Are You Not Entertained?

Your favorite playlist and TV show meet at a bar. What do they talk about? You.

It’s not a coincidence that companies are becoming more data-centric, and advertising campaigns are getting more personal. As social media becomes more pay-to-play, media is making more noise and consumers are paying less attention than ever, it’s becoming even more important for brands to cut through the clutter. One way to do this is by personalizing your content and creative to resonate with your audience. Brands need to meet consumers where they are and tailor content to speak directly to them. Here are a few of the best (and funniest) examples of companies who do this well.

 

THANKS, SPOTIFY, YOU’VE BEEN THE REALEST

As 2017 came to a close, Spotify, for a second year in a row, took its data-driven out-of-home campaign to the next level by using listener data to inspire the themes and creative for each ad. Given the year’s touchy political climate, Spotify opted for a more joyful, forward-looking approach in its ads. The “Goals” campaign used interesting and quirky listening patterns to provoke users to explore new music and playlists in 2018. This campaign emphasized looking to the future, as opposed to its more reflective campaign in the previous year: “Thanks, 2016. It’s been weird.” The 2016 campaign, which was hyper-localized, built creative around insights specific to a certain region or locale, and then bought media in that area to maximize the ad’s impact.

Why this works:

Music lovers are known for their quirky and eclectic nature, and Spotify used its campaign to capture their personality and celebrate some of its users’ unusual behaviors. It humanizes its technology and combines two of the world’s most powerful forces – pop culture and politics – to put a positive twist on the events of the world.

These campaigns are not only funny, but they also encourage the use of its platform. Users are prompted to explore new playlists, artists and genres, which results in greater product consumption, and for non-paid users, Spotify generates more impressions for its advertisers, and thus, sells more ads, increasing company revenue – fulfilling its strategic business goal.

A few of our favorites:

A collection of Spotify's ads from recent campaigns
“Thanks” Campaign Source: Ad Age Creativity
“Goals” Campaign Source: Ad Age Creativity

 

FRENCHER THINGS

When Netflix launched its video streaming services in France in 2014, it did so with a GIF campaign that was as relevant to French culture as are croissants, wine and high fashion. Netflix used a topics model to identify themes that occurred in online French conversations. It divided the data into different topics and meanings, and then combined these findings with its troves of listener data to create GIFs that would resonate with the French people.

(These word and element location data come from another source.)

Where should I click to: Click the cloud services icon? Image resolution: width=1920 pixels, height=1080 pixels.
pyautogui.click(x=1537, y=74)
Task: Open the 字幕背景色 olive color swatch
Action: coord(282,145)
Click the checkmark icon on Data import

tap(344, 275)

The campaign, “Inspired by You,” was a hit. It featured more than 100 digital billboards that not only featured GIFs from popular Netflix shows, but used contextual data to address issues affecting the French people in real-time, such as weather, fashion sales and the holidays. It was the first digital outdoor campaign to be made entirely with GIFs.

Why this works:

The French were skeptical of Netflix – as they are of most new things, according to Netflix’s data – but this campaign personalized the technology and allowed people to feel connected before they ever even purchased the service. It spoke directly to their fears (problem) and communicated why Netflix was different and how it could benefit the user (solution). Brand awareness increased from 25 percent to 68 percent in just three months, and grew Netflix’s Twitter following by 29,000 users in a single day.

A few of our favorites:

Netflix promotional image Netflix promotional image Netflix promotional image
Source: Behance

 

NETFLIX IS THE NEW SAVAGE

Netflix got a little sassy this holiday season, reminding users it knows what they’re watching.

Many users went up in arms, but Netflix kept trolling – as evidenced in its replies – and generating more attention to its account. It resulted in hundreds of thousands of engagements on the posts, and earned media coverage from publishers across the internet.

The brilliance of Netflix’s social media strategy lies not only in its incorporation of its most popular shows, characters and scenes – determined by user data— into its content, but in its ability to make fun of itself every once in a while.

Why this works:

Netflix uses the casual nature of social media to its advantage. The conversational, yet sassy tone keeps users engaged and on their toes. It allows Netflix to promote its shows and actors, while inserting itself into human experiences and every day conversations. By showcasing its personality, Netflix is reinforcing the value of its service to users. The danger in too heavily promoting a single show or series is that users will attach themselves to the service for access to only a small bit of content, and if this content were to go away, so would the user. As Netflix positions itself as an entertainment service and solution – appealing particularly to millennials – it develops loyalty among its users, with greater longevity than just a popular trend or series.